* [Given passage]
- - - - -

The state needs to continue to refinance its debt at lower interest rates and over longer periods. At present, state payments owed to contractors and private-sector entities, many of them not-for-profit human service providers, is costing the state at least 12% per year under the state's Prompt Payment Act. Some refinancing at current lower rates has already happened, but more needs to happen. The multi-year recent budget impasse was very detrimental to the state in that social service agencies closed or were threatening with closure, payments weren't made to providers, the state's bond rating teetered near junk bond status, public universities nearly closed, job growth suffered, business closed, people fled the state and Illinois garnered a national reputation for its budget woes. As a result, vulnerable and needy citizens needed more assistance from the state, exacerbating an already dire situation.

The public engendered ill will over partisan the stalemate in Springfield and the state garnered negative publicity nationally. The Governor was widely criticized, locally and nationally, and the House Speaker was blamed for inaction on the budget and disparaged by some. In short, it is clear that Illinois' revenues must increase to put this state on the road to solid financial footing and to meet its obligations to its citizens.

What new sources, if any, would you support? Please be specific.

- - - - -

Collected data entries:
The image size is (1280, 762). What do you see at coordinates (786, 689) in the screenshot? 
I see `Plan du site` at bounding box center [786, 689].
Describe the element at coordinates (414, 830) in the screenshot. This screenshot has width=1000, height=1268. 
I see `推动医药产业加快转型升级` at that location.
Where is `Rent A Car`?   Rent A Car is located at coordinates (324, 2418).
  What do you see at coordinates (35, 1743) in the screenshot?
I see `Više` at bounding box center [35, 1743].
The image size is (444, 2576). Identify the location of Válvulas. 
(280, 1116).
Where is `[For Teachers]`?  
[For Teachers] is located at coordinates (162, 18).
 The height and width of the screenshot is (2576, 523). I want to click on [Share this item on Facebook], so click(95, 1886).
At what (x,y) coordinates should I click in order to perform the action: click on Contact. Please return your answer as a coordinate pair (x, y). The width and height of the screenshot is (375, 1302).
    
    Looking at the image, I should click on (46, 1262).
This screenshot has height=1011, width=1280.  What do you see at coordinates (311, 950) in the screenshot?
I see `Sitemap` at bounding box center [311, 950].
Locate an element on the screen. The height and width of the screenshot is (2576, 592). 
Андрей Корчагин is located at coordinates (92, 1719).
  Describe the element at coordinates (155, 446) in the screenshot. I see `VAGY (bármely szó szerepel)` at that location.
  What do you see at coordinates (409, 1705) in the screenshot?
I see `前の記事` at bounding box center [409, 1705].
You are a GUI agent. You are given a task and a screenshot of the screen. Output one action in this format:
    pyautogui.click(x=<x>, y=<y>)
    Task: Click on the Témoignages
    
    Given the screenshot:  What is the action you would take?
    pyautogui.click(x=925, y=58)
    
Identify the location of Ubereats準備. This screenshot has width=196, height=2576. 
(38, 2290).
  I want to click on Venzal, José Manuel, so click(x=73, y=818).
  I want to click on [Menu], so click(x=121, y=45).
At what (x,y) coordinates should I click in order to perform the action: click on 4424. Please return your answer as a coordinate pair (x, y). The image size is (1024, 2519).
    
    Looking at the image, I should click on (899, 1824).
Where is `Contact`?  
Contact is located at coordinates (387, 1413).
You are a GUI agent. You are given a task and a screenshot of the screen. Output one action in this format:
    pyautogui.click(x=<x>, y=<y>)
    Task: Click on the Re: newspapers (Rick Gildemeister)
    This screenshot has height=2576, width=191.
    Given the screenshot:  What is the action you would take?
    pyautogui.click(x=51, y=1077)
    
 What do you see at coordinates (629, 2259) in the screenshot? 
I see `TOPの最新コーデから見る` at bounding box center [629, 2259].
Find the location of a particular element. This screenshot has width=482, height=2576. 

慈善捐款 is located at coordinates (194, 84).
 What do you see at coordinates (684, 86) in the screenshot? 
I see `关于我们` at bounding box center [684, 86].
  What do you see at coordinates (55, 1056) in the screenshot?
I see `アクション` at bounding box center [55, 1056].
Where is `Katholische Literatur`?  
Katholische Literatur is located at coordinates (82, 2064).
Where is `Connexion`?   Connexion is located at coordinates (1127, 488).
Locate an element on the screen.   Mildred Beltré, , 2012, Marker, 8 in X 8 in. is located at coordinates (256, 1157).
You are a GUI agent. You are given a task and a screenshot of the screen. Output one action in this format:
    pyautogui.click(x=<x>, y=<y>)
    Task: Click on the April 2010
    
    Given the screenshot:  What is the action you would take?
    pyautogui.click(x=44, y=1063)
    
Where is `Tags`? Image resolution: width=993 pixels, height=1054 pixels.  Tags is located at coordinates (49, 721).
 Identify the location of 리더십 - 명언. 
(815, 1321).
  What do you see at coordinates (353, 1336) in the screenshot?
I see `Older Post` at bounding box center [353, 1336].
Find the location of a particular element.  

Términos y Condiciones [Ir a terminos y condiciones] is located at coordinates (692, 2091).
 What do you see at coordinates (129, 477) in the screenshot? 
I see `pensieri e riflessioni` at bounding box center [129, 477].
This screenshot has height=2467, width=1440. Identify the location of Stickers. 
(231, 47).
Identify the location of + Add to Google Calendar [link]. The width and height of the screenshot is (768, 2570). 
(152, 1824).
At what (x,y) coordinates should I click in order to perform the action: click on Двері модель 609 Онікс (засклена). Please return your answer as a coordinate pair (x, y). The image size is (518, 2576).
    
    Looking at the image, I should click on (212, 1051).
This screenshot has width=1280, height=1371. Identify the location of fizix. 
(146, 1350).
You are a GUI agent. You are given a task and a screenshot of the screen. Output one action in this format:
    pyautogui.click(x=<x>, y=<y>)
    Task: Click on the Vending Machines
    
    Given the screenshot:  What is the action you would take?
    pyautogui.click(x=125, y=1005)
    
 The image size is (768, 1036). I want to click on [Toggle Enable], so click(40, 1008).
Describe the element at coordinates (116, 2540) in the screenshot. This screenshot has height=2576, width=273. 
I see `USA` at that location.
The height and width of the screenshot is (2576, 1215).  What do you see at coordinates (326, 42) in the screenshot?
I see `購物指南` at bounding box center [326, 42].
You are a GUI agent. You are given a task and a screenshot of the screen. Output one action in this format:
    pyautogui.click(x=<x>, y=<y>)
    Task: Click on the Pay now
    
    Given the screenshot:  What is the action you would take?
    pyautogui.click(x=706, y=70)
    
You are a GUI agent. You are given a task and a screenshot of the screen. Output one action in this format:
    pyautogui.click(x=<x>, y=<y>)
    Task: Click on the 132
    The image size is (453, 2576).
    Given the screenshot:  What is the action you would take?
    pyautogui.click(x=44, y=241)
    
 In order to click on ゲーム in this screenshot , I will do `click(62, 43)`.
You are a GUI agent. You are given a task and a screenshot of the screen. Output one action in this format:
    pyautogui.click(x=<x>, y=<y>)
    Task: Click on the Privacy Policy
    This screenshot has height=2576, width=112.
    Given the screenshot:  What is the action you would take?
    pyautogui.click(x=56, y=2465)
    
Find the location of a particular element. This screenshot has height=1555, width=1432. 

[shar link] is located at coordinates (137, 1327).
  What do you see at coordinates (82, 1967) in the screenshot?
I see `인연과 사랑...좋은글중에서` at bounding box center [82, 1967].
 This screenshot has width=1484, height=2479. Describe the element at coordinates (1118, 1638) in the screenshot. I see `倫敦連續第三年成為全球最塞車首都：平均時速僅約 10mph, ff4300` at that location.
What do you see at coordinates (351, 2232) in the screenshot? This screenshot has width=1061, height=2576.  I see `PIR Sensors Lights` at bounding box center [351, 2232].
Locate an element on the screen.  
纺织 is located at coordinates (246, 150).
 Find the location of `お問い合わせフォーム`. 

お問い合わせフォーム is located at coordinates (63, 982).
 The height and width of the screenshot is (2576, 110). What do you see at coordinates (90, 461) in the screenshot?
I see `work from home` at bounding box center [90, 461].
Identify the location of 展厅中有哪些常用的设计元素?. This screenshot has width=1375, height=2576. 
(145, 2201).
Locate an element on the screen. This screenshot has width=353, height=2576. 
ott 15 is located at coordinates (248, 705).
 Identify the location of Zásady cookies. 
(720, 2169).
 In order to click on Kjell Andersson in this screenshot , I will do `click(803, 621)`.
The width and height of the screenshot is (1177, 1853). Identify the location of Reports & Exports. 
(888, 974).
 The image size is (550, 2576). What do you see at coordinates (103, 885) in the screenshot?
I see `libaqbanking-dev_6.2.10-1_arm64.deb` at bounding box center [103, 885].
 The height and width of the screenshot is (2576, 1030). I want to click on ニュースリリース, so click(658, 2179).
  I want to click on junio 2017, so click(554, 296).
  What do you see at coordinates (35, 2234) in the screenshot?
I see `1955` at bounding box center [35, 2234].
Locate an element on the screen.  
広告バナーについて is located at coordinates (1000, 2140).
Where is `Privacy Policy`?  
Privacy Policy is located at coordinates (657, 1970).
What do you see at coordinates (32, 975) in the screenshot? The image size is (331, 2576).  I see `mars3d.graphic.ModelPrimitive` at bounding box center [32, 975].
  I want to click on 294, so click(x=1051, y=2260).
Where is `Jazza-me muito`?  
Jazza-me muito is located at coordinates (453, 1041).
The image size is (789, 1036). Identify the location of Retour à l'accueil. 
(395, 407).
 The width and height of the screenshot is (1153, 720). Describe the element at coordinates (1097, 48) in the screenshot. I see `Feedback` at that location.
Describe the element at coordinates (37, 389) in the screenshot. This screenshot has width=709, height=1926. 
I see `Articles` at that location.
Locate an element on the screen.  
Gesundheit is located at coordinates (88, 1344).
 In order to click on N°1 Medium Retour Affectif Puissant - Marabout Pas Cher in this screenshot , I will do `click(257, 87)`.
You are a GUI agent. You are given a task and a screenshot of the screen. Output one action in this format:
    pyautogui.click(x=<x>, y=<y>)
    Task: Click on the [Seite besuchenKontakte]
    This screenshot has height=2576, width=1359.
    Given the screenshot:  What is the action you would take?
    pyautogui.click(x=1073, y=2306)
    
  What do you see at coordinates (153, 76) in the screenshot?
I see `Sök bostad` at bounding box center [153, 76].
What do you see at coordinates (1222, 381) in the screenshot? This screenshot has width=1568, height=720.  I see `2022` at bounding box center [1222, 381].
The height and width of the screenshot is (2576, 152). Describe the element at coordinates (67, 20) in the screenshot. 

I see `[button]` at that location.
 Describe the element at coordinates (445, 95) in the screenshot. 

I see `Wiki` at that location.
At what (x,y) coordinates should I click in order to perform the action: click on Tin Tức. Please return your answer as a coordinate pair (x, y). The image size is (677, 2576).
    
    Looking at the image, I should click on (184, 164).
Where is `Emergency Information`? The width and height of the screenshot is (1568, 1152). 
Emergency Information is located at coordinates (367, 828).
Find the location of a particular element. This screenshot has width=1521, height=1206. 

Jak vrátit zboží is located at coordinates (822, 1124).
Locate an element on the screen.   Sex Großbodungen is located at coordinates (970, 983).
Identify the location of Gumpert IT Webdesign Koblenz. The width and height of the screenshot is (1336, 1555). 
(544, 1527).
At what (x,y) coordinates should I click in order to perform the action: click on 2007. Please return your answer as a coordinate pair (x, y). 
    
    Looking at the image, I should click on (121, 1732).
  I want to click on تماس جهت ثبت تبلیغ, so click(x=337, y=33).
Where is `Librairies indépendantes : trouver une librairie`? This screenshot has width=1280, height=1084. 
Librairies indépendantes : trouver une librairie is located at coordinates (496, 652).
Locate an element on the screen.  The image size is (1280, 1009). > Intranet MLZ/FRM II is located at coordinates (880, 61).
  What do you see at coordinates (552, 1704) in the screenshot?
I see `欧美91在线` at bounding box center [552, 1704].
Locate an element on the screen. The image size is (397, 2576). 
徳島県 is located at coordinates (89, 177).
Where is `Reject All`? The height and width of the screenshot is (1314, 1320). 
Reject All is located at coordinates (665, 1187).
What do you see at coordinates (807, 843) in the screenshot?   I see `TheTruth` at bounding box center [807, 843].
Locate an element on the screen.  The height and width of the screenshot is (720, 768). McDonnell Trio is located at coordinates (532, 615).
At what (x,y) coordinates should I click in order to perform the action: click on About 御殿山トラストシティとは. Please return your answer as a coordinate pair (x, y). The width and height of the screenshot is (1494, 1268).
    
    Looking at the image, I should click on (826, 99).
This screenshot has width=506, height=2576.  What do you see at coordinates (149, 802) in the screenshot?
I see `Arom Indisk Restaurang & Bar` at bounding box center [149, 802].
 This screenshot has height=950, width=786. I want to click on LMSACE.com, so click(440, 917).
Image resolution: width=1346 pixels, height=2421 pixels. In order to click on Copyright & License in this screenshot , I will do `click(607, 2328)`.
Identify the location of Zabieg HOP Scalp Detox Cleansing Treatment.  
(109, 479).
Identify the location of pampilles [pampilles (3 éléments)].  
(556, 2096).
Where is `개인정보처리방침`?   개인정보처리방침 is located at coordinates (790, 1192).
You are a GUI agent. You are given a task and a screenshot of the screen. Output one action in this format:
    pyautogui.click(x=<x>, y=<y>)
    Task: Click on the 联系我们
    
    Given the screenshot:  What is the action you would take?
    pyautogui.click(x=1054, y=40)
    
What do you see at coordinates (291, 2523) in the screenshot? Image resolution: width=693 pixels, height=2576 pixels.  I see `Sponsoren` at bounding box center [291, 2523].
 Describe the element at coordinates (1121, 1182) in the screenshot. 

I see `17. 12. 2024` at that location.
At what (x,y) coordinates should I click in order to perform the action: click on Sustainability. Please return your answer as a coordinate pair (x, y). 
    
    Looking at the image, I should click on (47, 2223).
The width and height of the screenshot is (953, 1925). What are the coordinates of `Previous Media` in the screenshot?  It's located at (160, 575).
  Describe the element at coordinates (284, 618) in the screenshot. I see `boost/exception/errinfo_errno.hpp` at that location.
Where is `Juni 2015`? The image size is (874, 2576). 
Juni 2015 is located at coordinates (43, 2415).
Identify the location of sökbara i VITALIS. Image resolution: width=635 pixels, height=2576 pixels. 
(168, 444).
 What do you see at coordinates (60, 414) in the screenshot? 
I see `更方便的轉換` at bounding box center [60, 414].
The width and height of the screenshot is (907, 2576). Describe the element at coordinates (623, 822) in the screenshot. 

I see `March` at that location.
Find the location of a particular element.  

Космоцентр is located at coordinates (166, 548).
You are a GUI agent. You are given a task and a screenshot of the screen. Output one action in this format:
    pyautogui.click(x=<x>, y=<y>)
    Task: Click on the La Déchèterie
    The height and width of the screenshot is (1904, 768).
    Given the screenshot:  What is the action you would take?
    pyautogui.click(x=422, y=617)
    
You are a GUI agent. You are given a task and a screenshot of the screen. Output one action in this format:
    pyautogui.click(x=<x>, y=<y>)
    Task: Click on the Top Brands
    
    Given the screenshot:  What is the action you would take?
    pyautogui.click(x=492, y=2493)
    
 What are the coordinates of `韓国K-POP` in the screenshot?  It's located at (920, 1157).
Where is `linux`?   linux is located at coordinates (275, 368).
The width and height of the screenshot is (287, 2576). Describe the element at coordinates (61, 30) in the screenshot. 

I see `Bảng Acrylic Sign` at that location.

- - - - -

* [Task statement] How would you translate this sentence from the passage on the Illinois budget into Spanish: "The state needs to continue to refinance its debt at lower interest rates and over longer periods."?

* [Your response] El estado necesita seguir refinanciando su deuda a tasas de interés más bajas y a plazos más largos.